Voters Desak Asprov PSSI Sumut Respon KLB Askot Medan

Medan, IDN Times- Usai sebulan melayangkan mosi tidak percaya, voters Askot PSSI Medan berharap Asprov PSSI Sumatra Utara segera menggelar Kongres Luar Biasa (KLB). Voters meminta Arya Sinulingga sebagai perwakilan Asprov PSSI Sumut segera merespons permintaan mereka.
"Kami sebagai voters telah menyampaikan surat mosi tidak percaya dan meminta segera digelar KLB untuk memilih Ketua Askot PSSI Medan yang baru. Kami berharap tidak ada keterlambatan yang dapat menghambat program-program sepakbola yang sudah disiapkan," ujar Sunarto Fadjar, koordinator voter.
1. Misi membenahi sepak bola Kota Medan

Ia juga menegaskan bahwa tujuan utama dari desakan KLB ini adalah kemajuan sepakbola Kota Medan. Diketahui saat ini Askt
"Calon yang kami usung memiliki visi dan program kompetisi yang jelas untuk mendukung SSB serta klub-klub di Medan.

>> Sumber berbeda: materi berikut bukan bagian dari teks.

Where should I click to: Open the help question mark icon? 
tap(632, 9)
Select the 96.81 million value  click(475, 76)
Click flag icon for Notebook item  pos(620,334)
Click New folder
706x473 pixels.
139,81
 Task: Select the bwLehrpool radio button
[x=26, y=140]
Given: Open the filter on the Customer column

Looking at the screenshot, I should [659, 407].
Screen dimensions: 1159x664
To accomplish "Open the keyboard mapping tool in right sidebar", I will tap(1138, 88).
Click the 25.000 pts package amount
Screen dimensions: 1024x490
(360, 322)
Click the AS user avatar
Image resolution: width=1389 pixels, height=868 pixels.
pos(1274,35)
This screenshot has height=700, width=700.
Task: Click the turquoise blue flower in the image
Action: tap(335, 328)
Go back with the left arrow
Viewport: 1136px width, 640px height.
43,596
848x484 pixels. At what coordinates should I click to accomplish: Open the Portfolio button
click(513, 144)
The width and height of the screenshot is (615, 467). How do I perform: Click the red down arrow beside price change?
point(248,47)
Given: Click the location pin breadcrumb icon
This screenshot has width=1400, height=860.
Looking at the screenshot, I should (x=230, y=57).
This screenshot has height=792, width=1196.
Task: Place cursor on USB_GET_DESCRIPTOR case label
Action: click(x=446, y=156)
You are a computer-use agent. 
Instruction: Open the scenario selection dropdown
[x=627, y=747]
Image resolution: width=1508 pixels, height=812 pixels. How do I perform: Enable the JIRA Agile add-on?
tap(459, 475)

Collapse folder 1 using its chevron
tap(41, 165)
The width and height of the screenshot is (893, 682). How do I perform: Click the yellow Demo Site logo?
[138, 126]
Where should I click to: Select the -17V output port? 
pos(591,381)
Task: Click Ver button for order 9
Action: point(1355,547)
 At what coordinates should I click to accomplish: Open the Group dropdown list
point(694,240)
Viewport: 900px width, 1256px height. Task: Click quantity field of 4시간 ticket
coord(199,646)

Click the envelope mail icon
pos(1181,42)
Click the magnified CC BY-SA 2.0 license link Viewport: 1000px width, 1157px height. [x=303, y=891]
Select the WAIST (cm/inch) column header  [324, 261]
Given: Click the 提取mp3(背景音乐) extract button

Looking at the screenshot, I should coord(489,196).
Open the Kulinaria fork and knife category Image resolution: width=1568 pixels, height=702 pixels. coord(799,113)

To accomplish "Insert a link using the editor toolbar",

Kami ingin menjadikan Medan sebagai barometer sepakbola Sumatra Utara," tambahnya.
2. Zulkarnain sebut hanya menunggu keputusan

Sementara Zulkarnain sebagai kandidat Askot PSSI Medan yang diusung voters mengatakan saat ini hanya menunggu keputusan. Jika memang KLB digelar dia siap maju.
Saat ini program sudah dirancangnya. Terutama untuk pembinaan sepak bola usia dini.
"Saya diusung oleh para voters, jadi saya hanya menunggu keputusan. Namun, jika KLB segera digelar, tentu saya siap. Yang terpenting, jangan sampai program pembinaan sepakbola, terutama untuk SSB dan klub-klub, terhambat," ujar Zulkarnain.
Ia juga menegaskan bahwa dirinya telah menyiapkan program pembinaan dan kompetisi yang dapat langsung diimplementasikan jika dipercaya memimpin Askot PSSI Medan.
"Saya yakin voters benar-benar menginginkan perubahan, itulah mengapa mereka selalu hadir dalam acara-acara sepakbola yang saya hadiri, termasuk di festival ini," kata Mantan pemain PSMS, Persiraja dan PSPS itu.
3. Romauli beri bantuan bola untuk SSB

Selain itu dukungan juga mengalir dari sang istri Roma Uli Silalahi, anggota DPRD Medan. Dia yakin sepak bola Medan butuh berbenah dengan pemimpin yang layak. Pengalaman sebagai mantan pesepak bola diharapkannya jadi kunci.
"Sepakbola bukan hal baru bagi saya. Suami saya adalah mantan pemain profesional, pernah membela PSMS Medan, Persiraja, dan sejumlah klub besar lainnya. Jadi, atmosfer sepakbola ini sudah sangat akrab bagi saya," ujar Roma Uli.
Dia juga menekankan pentingnya kompetisi usia dini sebagai fondasi pembinaan pemain muda di Kota Medan.
"Event seperti ini sangat penting bagi pemain muda agar bisa mengasah mental dan skill dalam atmosfer kompetitif. Ini adalah momentum yang dibutuhkan setiap SSB untuk mencetak bibit-bibit unggul," jelasnya.
Pada kesempatan itu Roma Uli menyerahkan bantuan bola kepada SSB. "Bantuan ini adalah awal dari komitmen kami untuk membangun sepakbola Medan ke arah yang lebih baik. Kami ingin memastikan masa depan sepakbola Kota Medan benar-benar bersinar kembali," pungkasnya.